• _Set task_
Please answer these questions from the tour diary below:
(a) Until what hour do the bars in Buffalo stay open?
(b) What kind of vehicle were they originally supposed to rent?
(c) Which album did Jamie have on minidisc?

• _Document passage_
=-=-=-=-=
Corin's tour diaries
We'll go anywhere for 50 bucks tour

Tues. March 27

One thing about Buffalo is that it seems quite hard to score a good cup of coffee. The bars stay open until 4 am, billboards would have you believe that strip clubs filled with "glamorous" Canadian beauties are on every corner, just about anyone you speak with will buy you a drink, and you just know that you could get an order of wings from any restaurant, but java? No luck. Paul behind the bar looks a little doubtful, but he says he'll try to scare some up for me.

All day in the van, kids. I've come to the conclusion that it's really not about well you all play together, what really matters is how well you share a van. In 81/2 hours, one can really annoy one's bandmates, or especially vice versa. Not to infer that it was a bad ride, because we all still love each other at this point in the game.

The day started with much finagling and confusion as Clyde and I went out to the airport to pick up the rental van. Perhaps we're turning into big wuss-faces, but we decided to give Doug the van a little rest on this jaunt. Not to imply that an '88 Dodge Van with a broken odometer should inspire anything but the utmost confidence, but we got a deal, see? We were supposed to have a minivan (which, for some reason, we thought would be more than adequate because "Quick fix used one on their tour"-'course Quick fix is a trio). Anyway, they upgraded us to a monstrosity of an SUV-the Ford Penetrator or something. It's nicer than anything we've ever traveled in-bar the bus, of course. Now if only we could find our driver...oh, right.

We left only an hour late (which is virtually on time in Pills time and an hour early to a certain rhythm guitarist) and had a smoooooth ride. There's a hell of a lot to be said for a nice stereo on a long ride. Clyde started driving with the traditional morning mellowness of the Dead Kennedys. Then I picked a mix tape which I made for Dave (which I firmly believe should count as Dave's choice, but I was outvoted and had to count it as mine). Jamie had a minidisc of Revolver and Dave got us all fired up for the long drive with the Magnetic Fields. I then deftly negotiated a play of "Band On The Run" by implying that it was Clyde's idea. Then, in an especially bold move before the first show of a tour, we listened to the rough mixes of our new album. No recriminations stuck, nobody cried or pouted so I have high hopes for the album.

We all have standard roles that we assume on a road trip. Jamie doesn't usually speak too much in the van (drummer, you know), I rabbit incessantly and Dave does a very entertaining act we call "not a very good driver at all". Clyde says "hey" whenever we pass a field with...hay. Oh, I've heard him do it a thousand times and it just gets funnier and funnier. Inevitably, when someone starts a story with the phrase "Did I ever tell you about the time...?", he is met with a chorus of "yes, at least twice" because we've all heard each other's jokes and family stories by now. I'm sure I'm really annoying in the van, you could ask the others, but perhaps that is the big advantage of being the keeper of the tour diary.
=-=-=-=-=
• _Dataset excerpts_
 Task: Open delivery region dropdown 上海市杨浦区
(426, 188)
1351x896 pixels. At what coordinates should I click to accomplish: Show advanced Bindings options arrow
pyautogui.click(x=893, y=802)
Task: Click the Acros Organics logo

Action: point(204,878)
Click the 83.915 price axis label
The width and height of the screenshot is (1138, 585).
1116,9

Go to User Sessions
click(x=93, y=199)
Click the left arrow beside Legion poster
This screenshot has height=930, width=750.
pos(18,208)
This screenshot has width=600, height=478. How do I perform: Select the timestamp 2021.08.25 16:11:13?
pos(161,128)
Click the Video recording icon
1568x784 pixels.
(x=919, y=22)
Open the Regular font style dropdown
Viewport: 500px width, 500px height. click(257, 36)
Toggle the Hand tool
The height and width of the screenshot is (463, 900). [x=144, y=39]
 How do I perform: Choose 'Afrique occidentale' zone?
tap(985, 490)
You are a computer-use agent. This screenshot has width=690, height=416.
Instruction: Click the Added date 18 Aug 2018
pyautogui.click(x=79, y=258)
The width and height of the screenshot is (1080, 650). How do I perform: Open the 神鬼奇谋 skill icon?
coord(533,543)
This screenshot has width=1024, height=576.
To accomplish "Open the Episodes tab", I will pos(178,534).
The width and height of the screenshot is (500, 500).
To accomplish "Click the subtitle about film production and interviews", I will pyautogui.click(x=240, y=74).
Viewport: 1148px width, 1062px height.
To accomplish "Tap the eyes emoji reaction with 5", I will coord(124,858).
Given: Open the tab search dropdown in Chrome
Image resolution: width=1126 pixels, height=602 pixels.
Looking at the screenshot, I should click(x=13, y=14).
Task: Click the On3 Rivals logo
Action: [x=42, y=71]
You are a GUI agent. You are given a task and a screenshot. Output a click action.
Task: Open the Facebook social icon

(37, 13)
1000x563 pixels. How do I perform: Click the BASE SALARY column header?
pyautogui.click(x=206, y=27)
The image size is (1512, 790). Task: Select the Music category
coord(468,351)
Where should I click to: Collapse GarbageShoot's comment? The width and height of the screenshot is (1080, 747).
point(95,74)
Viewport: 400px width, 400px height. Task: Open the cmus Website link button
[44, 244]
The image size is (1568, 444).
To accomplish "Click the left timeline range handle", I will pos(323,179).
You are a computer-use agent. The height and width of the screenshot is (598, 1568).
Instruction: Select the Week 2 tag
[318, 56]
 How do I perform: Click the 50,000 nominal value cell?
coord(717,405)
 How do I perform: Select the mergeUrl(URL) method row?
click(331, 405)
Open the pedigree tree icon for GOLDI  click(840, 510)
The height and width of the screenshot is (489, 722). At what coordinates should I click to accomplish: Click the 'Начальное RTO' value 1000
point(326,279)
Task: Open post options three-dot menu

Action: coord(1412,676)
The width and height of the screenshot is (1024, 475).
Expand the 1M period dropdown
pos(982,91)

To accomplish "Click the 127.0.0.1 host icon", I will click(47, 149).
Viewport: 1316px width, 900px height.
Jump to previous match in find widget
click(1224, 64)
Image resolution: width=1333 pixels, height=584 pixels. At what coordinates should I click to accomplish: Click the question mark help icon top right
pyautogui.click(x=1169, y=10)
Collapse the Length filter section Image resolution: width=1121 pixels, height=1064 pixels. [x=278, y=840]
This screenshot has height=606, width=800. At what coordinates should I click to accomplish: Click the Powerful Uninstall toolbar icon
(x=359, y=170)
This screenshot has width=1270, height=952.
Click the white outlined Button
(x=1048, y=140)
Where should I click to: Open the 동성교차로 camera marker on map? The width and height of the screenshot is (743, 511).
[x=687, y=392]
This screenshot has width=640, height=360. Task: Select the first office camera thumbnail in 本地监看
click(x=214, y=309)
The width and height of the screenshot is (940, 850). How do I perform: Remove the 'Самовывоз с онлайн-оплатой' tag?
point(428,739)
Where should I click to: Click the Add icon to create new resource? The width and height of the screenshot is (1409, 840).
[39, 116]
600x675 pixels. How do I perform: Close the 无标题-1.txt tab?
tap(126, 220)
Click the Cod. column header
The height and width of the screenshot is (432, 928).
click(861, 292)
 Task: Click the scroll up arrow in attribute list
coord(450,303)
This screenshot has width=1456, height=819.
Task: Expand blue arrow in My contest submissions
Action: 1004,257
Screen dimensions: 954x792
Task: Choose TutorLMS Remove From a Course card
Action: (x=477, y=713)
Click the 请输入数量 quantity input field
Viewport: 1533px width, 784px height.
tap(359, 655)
=-=-=-=-=
• _Task output_
(a) 4 am
(b) A minivan
(c) Revolver